> Provided records
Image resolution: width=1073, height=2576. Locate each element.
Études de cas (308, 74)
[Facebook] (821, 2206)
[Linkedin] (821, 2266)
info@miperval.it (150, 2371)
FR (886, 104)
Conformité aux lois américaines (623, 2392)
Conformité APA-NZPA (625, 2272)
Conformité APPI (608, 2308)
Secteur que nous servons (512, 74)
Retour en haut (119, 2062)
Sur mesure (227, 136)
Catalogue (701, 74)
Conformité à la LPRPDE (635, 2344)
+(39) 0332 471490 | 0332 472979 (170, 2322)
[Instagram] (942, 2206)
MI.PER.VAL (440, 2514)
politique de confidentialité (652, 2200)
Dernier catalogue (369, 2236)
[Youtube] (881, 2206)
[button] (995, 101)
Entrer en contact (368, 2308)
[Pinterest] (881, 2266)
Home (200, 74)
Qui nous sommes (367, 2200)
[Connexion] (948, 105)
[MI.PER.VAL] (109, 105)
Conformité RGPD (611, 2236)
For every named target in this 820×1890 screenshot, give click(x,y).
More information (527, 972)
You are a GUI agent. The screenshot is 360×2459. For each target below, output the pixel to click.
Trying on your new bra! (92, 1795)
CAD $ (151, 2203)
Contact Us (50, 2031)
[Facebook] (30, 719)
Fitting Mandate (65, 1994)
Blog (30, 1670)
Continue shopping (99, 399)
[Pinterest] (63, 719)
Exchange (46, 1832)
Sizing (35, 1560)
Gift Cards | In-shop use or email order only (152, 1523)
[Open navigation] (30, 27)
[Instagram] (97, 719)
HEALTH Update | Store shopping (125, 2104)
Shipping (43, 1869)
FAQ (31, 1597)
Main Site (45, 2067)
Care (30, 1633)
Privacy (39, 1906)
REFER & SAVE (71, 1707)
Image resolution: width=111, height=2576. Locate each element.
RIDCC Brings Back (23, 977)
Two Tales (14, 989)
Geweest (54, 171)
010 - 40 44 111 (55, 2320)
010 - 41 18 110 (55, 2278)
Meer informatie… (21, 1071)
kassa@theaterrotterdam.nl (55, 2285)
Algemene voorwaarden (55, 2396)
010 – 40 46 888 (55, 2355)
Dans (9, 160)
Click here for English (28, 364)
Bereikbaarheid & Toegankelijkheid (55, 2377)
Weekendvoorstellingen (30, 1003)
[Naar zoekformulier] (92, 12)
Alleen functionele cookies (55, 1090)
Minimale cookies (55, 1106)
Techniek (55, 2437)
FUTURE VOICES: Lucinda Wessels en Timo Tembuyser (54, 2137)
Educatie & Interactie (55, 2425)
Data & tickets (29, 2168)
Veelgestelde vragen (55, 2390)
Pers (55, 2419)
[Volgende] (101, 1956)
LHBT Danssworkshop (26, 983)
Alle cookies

> Exercise details
The material must be written out again in full and without changes.

> Finished task
Image resolution: width=1073, height=2576. Locate each element.
Études de cas (308, 74)
[Facebook] (821, 2206)
[Linkedin] (821, 2266)
info@miperval.it (150, 2371)
FR (886, 104)
Conformité aux lois américaines (623, 2392)
Conformité APA-NZPA (625, 2272)
Conformité APPI (608, 2308)
Secteur que nous servons (512, 74)
Retour en haut (119, 2062)
Sur mesure (227, 136)
Catalogue (701, 74)
Conformité à la LPRPDE (635, 2344)
+(39) 0332 471490 | 0332 472979 (170, 2322)
[Instagram] (942, 2206)
MI.PER.VAL (440, 2514)
politique de confidentialité (652, 2200)
Dernier catalogue (369, 2236)
[Youtube] (881, 2206)
[button] (995, 101)
Entrer en contact (368, 2308)
[Pinterest] (881, 2266)
Home (200, 74)
Qui nous sommes (367, 2200)
[Connexion] (948, 105)
[MI.PER.VAL] (109, 105)
Conformité RGPD (611, 2236)
For every named target in this 820×1890 screenshot, give click(x,y).
More information (527, 972)
You are a GUI agent. The screenshot is 360×2459. For each target below, output the pixel to click.
Trying on your new bra! (92, 1795)
CAD $ (151, 2203)
Contact Us (50, 2031)
[Facebook] (30, 719)
Fitting Mandate (65, 1994)
Blog (30, 1670)
Continue shopping (99, 399)
[Pinterest] (63, 719)
Exchange (46, 1832)
Sizing (35, 1560)
Gift Cards | In-shop use or email order only (152, 1523)
[Open navigation] (30, 27)
[Instagram] (97, 719)
HEALTH Update | Store shopping (125, 2104)
Shipping (43, 1869)
FAQ (31, 1597)
Main Site (45, 2067)
Care (30, 1633)
Privacy (39, 1906)
REFER & SAVE (71, 1707)
Image resolution: width=111, height=2576. Locate each element.
RIDCC Brings Back (23, 977)
Two Tales (14, 989)
Geweest (54, 171)
010 - 40 44 111 (55, 2320)
010 - 41 18 110 (55, 2278)
Meer informatie… (21, 1071)
kassa@theaterrotterdam.nl (55, 2285)
Algemene voorwaarden (55, 2396)
010 – 40 46 888 (55, 2355)
Dans (9, 160)
Click here for English (28, 364)
Bereikbaarheid & Toegankelijkheid (55, 2377)
Weekendvoorstellingen (30, 1003)
[Naar zoekformulier] (92, 12)
Alleen functionele cookies (55, 1090)
Minimale cookies (55, 1106)
Techniek (55, 2437)
FUTURE VOICES: Lucinda Wessels en Timo Tembuyser (54, 2137)
Educatie & Interactie (55, 2425)
Data & tickets (29, 2168)
Veelgestelde vragen (55, 2390)
Pers (55, 2419)
[Volgende] (101, 1956)
LHBT Danssworkshop (26, 983)
Alle cookies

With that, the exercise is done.